(Data provided begins)
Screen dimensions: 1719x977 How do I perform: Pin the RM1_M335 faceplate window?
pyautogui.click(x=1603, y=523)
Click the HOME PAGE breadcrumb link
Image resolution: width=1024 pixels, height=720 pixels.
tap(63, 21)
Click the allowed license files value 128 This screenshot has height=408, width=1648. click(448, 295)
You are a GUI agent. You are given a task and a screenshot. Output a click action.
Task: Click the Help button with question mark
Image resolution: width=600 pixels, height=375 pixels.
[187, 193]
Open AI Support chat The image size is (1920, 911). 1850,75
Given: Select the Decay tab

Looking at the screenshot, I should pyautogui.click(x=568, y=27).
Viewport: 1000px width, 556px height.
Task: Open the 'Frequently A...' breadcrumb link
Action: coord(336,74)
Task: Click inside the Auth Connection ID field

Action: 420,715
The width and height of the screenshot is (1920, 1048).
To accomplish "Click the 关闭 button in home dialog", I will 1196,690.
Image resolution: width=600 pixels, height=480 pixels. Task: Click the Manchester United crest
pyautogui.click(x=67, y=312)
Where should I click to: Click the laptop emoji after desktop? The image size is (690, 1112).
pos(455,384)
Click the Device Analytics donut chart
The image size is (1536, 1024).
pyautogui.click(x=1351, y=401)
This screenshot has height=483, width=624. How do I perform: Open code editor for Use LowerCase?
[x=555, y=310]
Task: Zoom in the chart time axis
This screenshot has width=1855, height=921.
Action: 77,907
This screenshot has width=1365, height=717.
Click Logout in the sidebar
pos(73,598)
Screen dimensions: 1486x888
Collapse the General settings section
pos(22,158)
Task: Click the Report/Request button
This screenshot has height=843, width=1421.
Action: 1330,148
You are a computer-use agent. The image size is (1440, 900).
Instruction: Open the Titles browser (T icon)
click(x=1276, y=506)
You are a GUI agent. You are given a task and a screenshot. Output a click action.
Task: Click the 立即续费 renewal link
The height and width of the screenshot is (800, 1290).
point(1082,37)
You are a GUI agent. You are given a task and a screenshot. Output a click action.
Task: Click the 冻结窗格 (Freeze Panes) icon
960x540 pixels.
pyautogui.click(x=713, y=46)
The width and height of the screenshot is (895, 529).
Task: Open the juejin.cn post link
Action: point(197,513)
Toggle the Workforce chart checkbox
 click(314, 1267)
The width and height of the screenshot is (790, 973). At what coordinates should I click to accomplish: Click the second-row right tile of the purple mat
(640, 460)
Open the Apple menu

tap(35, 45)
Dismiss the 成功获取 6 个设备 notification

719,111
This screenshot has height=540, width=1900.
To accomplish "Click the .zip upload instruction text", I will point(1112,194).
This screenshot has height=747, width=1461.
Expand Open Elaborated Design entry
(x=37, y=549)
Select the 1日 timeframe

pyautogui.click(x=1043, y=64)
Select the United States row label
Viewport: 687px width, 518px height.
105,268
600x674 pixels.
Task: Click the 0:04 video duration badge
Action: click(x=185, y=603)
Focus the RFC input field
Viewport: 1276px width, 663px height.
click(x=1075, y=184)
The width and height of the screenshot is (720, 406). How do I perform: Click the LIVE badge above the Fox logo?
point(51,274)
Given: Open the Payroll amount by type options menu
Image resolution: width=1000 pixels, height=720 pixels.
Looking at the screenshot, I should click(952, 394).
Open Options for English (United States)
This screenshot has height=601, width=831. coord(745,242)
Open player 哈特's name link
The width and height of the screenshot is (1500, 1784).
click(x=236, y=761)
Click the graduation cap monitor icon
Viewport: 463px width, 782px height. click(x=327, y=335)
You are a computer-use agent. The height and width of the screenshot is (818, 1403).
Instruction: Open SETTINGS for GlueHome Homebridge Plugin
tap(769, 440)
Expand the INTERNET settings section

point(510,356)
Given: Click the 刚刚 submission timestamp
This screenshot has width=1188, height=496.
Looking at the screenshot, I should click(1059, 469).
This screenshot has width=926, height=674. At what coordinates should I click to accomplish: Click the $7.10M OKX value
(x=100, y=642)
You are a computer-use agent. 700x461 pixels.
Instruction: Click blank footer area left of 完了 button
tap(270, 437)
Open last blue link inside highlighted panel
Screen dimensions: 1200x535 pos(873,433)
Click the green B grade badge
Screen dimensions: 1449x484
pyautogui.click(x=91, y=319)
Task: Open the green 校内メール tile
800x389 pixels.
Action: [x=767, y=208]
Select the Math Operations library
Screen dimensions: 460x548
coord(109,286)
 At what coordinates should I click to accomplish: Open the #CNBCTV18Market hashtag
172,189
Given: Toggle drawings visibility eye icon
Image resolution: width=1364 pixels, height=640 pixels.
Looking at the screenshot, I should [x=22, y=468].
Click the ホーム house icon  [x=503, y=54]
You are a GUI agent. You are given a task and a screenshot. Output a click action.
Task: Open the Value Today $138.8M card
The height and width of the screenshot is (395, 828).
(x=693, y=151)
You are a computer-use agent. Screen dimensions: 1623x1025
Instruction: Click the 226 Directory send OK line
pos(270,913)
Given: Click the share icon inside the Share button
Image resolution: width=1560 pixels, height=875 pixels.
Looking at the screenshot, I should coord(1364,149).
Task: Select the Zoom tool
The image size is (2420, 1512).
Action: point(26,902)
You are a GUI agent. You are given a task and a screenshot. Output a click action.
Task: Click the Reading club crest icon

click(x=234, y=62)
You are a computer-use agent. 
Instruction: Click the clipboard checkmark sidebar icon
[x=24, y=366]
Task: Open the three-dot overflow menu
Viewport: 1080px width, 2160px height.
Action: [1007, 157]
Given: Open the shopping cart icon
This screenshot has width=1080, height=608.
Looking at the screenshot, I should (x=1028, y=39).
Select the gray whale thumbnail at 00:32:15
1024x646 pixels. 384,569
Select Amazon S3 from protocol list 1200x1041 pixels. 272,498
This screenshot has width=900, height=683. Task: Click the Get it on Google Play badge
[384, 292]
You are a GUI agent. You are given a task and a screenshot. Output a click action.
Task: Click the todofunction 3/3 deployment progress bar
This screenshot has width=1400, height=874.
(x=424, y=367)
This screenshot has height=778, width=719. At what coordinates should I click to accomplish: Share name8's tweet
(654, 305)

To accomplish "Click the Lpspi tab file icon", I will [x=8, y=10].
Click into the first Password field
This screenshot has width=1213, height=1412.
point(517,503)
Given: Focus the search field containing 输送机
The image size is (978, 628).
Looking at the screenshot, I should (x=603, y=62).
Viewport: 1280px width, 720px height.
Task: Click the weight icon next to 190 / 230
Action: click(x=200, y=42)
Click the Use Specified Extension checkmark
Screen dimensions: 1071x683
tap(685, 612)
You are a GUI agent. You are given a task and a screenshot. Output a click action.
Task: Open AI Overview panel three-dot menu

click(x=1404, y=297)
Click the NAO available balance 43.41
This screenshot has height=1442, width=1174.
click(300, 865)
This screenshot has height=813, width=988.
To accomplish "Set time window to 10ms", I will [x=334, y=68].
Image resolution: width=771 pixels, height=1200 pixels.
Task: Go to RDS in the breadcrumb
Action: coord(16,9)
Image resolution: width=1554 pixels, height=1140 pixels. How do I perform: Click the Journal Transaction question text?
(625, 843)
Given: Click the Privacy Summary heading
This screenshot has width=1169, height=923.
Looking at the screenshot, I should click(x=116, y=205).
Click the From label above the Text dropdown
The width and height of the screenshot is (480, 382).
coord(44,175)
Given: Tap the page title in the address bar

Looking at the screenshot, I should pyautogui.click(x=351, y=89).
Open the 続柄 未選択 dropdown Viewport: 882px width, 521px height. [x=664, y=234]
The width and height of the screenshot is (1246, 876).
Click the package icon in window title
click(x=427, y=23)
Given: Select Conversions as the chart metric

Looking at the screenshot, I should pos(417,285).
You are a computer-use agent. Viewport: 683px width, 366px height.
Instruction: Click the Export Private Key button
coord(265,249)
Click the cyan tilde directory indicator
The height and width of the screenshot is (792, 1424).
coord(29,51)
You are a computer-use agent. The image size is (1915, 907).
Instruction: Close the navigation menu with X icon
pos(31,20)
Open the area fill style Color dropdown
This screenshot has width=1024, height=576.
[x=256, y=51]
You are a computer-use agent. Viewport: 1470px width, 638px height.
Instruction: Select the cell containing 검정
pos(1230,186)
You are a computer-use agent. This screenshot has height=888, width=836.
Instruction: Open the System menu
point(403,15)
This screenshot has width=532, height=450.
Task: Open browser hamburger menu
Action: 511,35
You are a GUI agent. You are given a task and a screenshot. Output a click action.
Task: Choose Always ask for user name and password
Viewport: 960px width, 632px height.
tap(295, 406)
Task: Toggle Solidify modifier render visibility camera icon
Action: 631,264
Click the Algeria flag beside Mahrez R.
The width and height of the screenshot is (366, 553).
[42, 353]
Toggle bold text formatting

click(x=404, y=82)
(Data provided ends)
■ **Task details**
Each line above with the string "Zoom" in it should be located and copied.

■ **Written response**
Task: Zoom in the chart time axis
Task: Select the Zoom tool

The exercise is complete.